We also saw earlier how this incident, as described in Deuteronomy 32:8–9, led to a cosmic-geographical worldview, where Israel was holy ground and all the other nations were under the dominion of hostile gods. The story of the Old Testament is basically Israel and its God against the nations and their gods. For ancient Israelites, these sons of God who presided over other nations were real entities. Spiritual warfare was the Israelites’ daily reality.
Another verse in Deuteronomy 32 drives home this point. Just after discussing how God divided up the nations and allotted them to lesser gods, Deuteronomy 32:15–17 has this sad refrain:
And Jeshurun grew fat, and he kicked;
you grew fat, you bloated, and you became obstinate;
and he abandoned God, his maker,
and he scoffed at the rock of his salvation.

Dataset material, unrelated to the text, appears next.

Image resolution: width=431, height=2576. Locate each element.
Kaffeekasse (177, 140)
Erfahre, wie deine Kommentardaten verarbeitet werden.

They made him jealous with strange gods;
with detestable things they provoked him.
They sacrificed to the demons, not God,
to gods whom they had not known,
new gods who came from recent times;
their ancestors had not known them. (LEB)
Verse 17 tells us that, despite repeated warnings (Deut. 17:1–3; 29:24–26), Israel turned to idolatry—Israelites worshipped the gods of other nations. Notice that these entities are referred to as demons. The gods of the other nations are not mere idols; they are real spiritual entities hostile to God and his people.
Interestingly, Paul quotes Deuteronomy 32:17 in his discussion of eating food offered to idols in 1 Corinthians 10:19–22. But Paul doesn’t use only the word idols in his warning. He explains that there are spiritual entities behind and beyond idols—demons (1 Cor. 10:20–22). Biblical people believed in unseen spiritual conflict. It was real to them. Is it real to you?